* **Task directions**
Go through the records below from the first line and print each one exactly, stopping after the line that contains "You are a GUI". Do not print pictures or anything past that line.

* **Entries provided**
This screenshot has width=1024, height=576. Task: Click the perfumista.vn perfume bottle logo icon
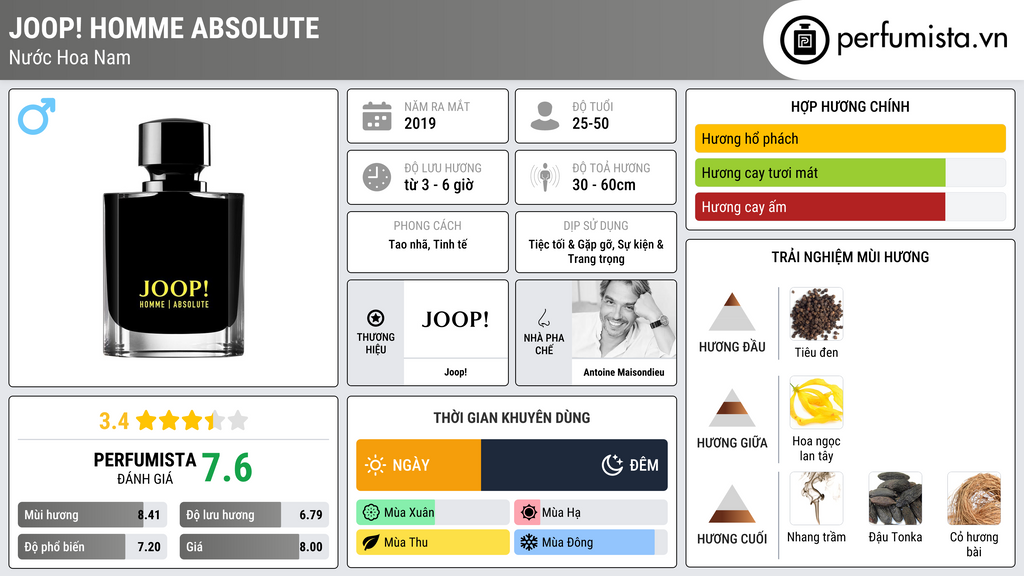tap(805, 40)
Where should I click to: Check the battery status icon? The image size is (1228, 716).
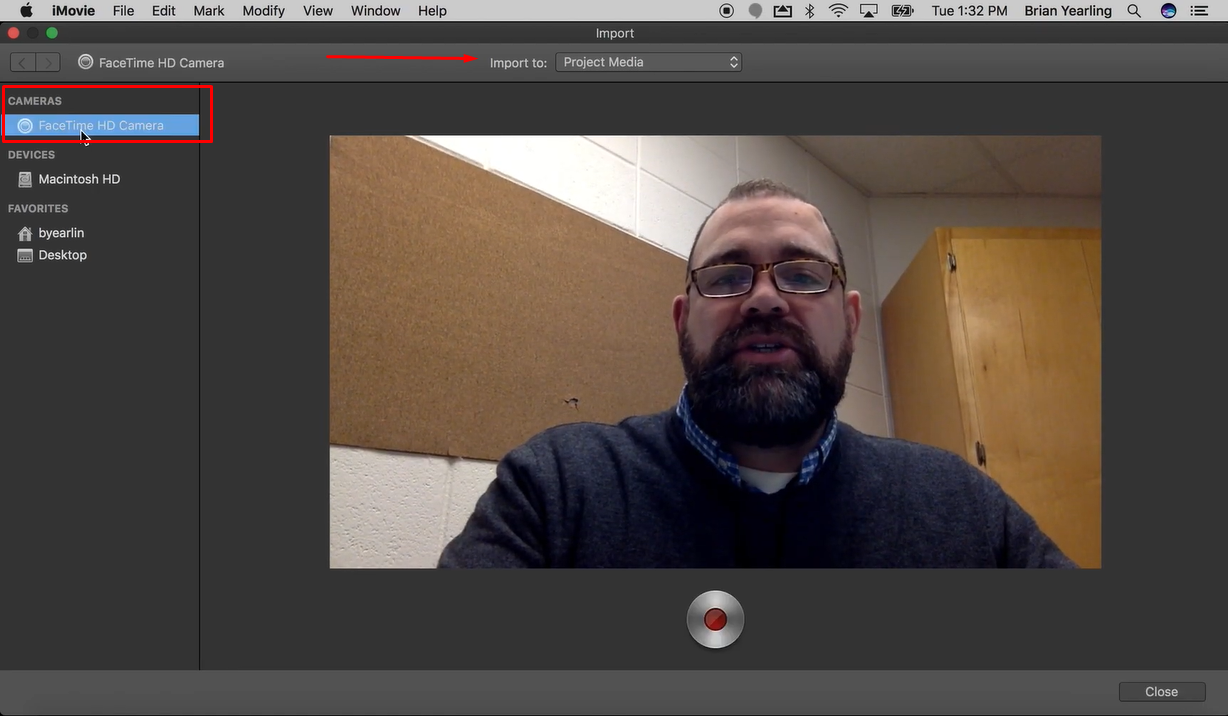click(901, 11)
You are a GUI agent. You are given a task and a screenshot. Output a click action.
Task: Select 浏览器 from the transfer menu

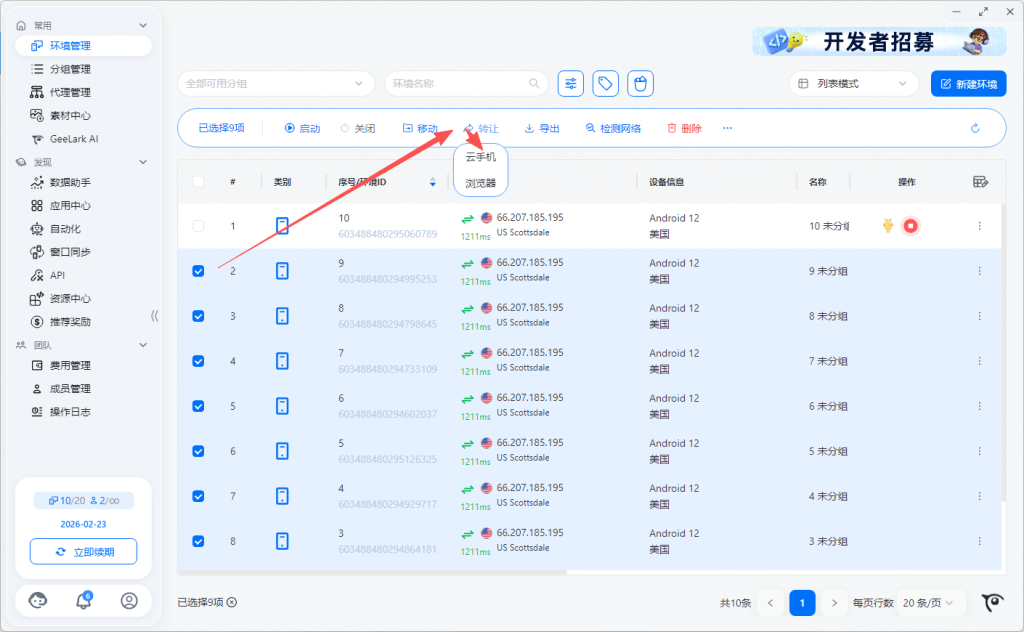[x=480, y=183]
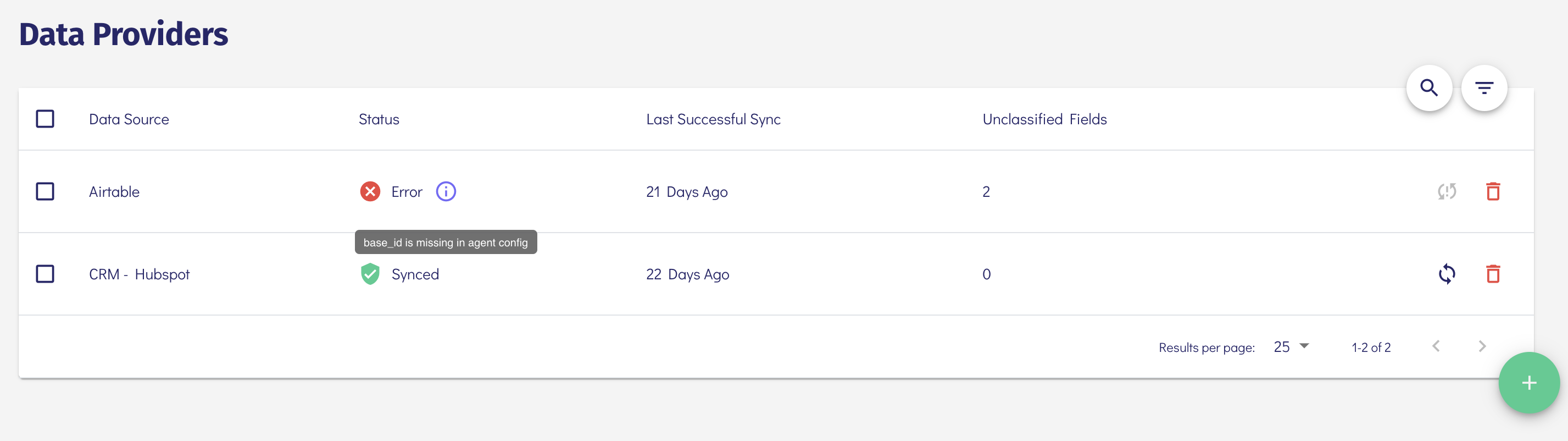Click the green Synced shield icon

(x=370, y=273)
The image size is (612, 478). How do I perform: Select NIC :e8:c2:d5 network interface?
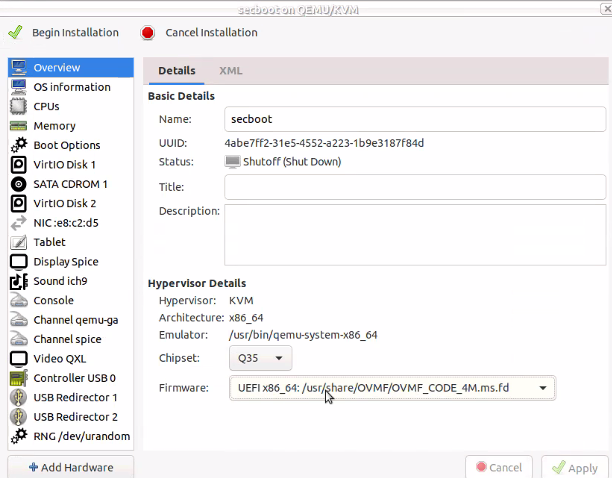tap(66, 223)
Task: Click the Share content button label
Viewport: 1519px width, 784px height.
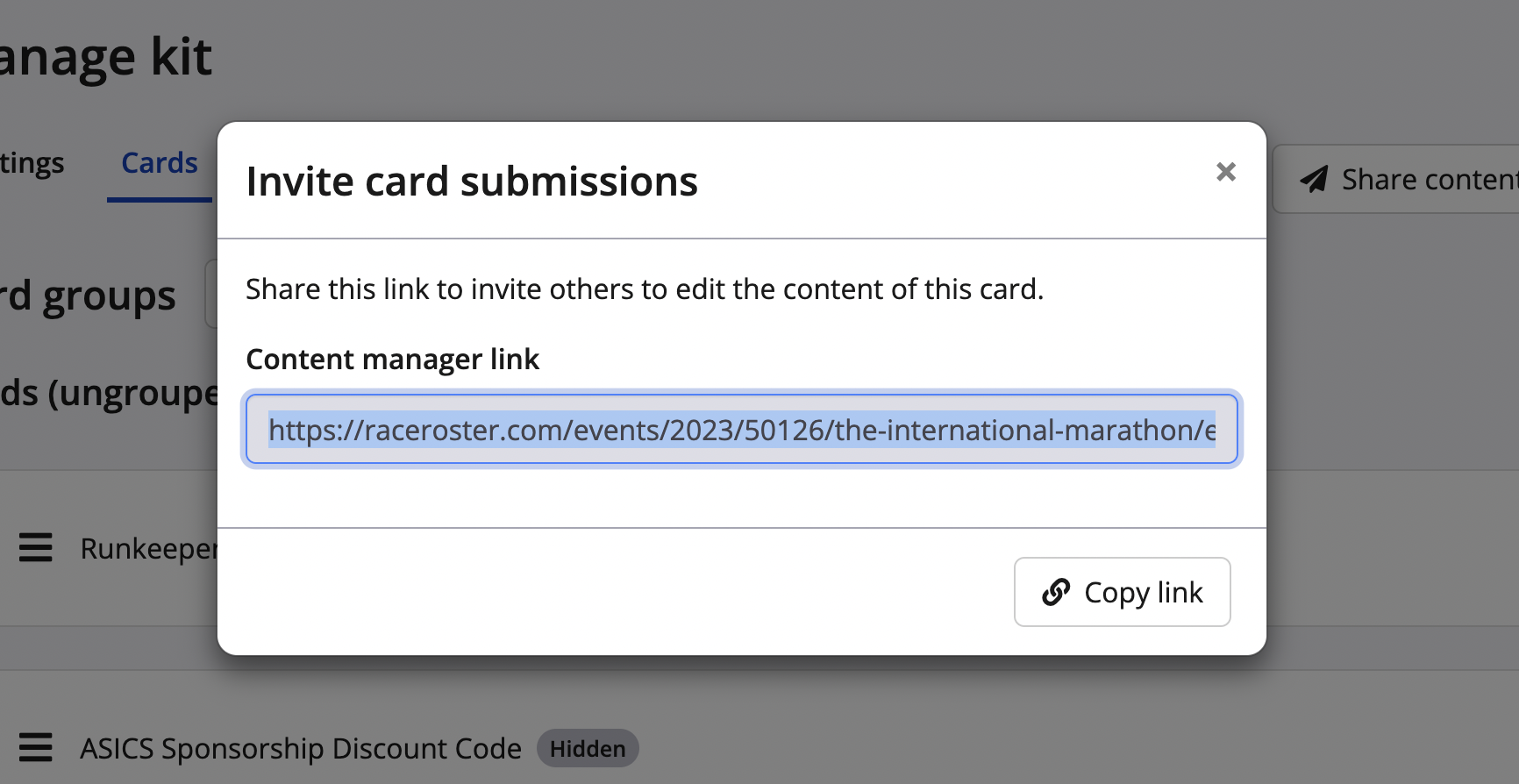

* **Answer for the task**
This screenshot has width=1024, height=576. Task: Click the perfumista.vn perfume bottle logo icon
tap(805, 40)
Where should I click to: Check the battery status icon? The image size is (1228, 716).
click(901, 11)
You are a GUI agent. You are given a task and a screenshot. Output a click action.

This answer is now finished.